Die erste Festung an dieser Stelle der normannischen Stadt Falaise wurde im 10. Jahrhundert von einem Wikingerhäuptling erbaut, aus dessen Nachkommen die franzisierten Normannen hervorgingen. Einer volkstümlichen Legende zufolge hatte ein Jahrhundert später, im Jahr 1027, ein junges Mädchen namens Herleva einen schrecklichen und prophetischen Albtraum, aus dem sie schreiend erwachte.
Herleva war Wochen zuvor von Robert, dem Herzog der Normandie, verführt worden und war mit ihrem ersten Kind schwanger. In ihrem Fiebertraum brach ein gigantischer Baum aus ihrem Bauch hervor. Seine knorrigen Wurzeln sprossen aus ihrem Leichnam und breiteten sich über die Normandie aus wie die Tentakel eines der Krakenmonster aus der nordischen Sage. Der Stamm des Baumes ragte in den Himmel, während seine kolossalen Äste über den Kanal reichten und einen unheilvollen Schatten über England warfen, wie die Klauen einer gefräßigen Bestie, die sich anschickte, über das Land herzufallen.
Einige Monate später brachte Herleva einen Sohn zur Welt, den sie William nannte. Aufgrund der Umstände seiner Geburt und seines Temperaments wurde das Kind die meiste Zeit seiner Jugend „Wilhelm der Bastard“ genannt. Doch trotz dieser bescheidenen und stigmatisierten Herkunft sollte William eines Tages die Angelsachsen besiegen und König von England werden.
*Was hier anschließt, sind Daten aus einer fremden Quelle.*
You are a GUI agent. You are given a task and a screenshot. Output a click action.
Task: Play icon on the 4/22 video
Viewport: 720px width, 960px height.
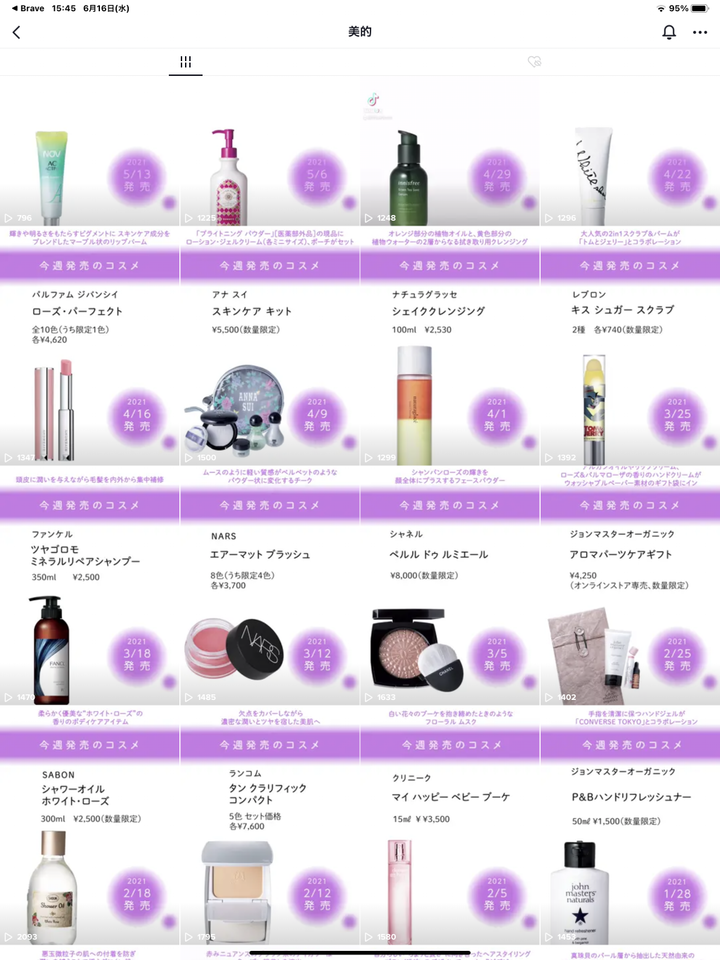coord(549,218)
Er gründete eine Dynastie, die viele Jahrhunderte andauerte und die politische, wirtschaftliche, militärische, soziale und sprachliche Geschichte Westeuropas veränderte.
Nach der Eroberung Englands vergaßen die Normannen ihre Ursprünge in dieser Region Frankreichs nie ganz. Im Jahr 1123 kehrte der Sohn Wilhelms, König Heinrich I. von England, in die Normandie zurück und begann mit dem Wiederaufbau der Burg, in der sein Vater geboren worden war. Die Festung wurde in ihrer Verteidigungsfähigkeit gestärkt, und es wurden Türme und Bergfried hinzugefügt, so dass das beeindruckende Bauwerk entstand, das man heute sehen kann.
Aber die Nachkommen des Eroberers waren ein streitlustiges und blutrünstiges Völkchen. Jahrhundertelang bekämpften sich die königlichen Verwandten auf beiden Seiten des Kanals heftig um Streitigkeiten und Macht. Die Burg war Schauplatz von Kämpfen, Folter, Intrigen und Mord. In Falaise ließ König Johann von England seinen Neffen Artus, den Herzog der Bretagne, wegen des doppelten Verbrechens der Verschwörung zu seinem Sturz und der Belagerung der Burg von Johanns Mutter, Eleonore von Aquitanien, gefangen nehmen und ermorden.
Später wurde die Burg während des Hundertjährigen Krieges Zeuge zahlloser Schlachten zwischen den Armeen Frankreichs und Englands, ein scheinbar endloser Kreislauf der Gewalt, der hier stattfand. Die Burg war während dieser Zeit Schauplatz zahlreicher Belagerungen, und beide Armeen besetzten die Burg zu verschiedenen Zeiten des Krieges. Davon zeugen viele der Graffiti, die von gelangweilten französischen oder englischen Soldaten in die Gebäude geritzt wurden.
Nach dem Mittelalter, als Burgen und Ritter durch technologisch fortschrittlichere Formen der Kriegsführung ersetzt wurden, verlor das Schloss seine Bedeutung und wurde aufgegeben. Es blieb mehrere Jahrhunderte lang in einem verfallenen Zustand, bis es um 1800 als historisches Denkmal anerkannt und restauriert wurde. Die heftigen Bombardierungen während des Zweiten Weltkriegs zerstörten oder beschädigten später einen Großteil der Struktur, aber der größte Teil des Schlosses blieb intakt und ist heute ein Museum, das für Besucher geöffnet ist.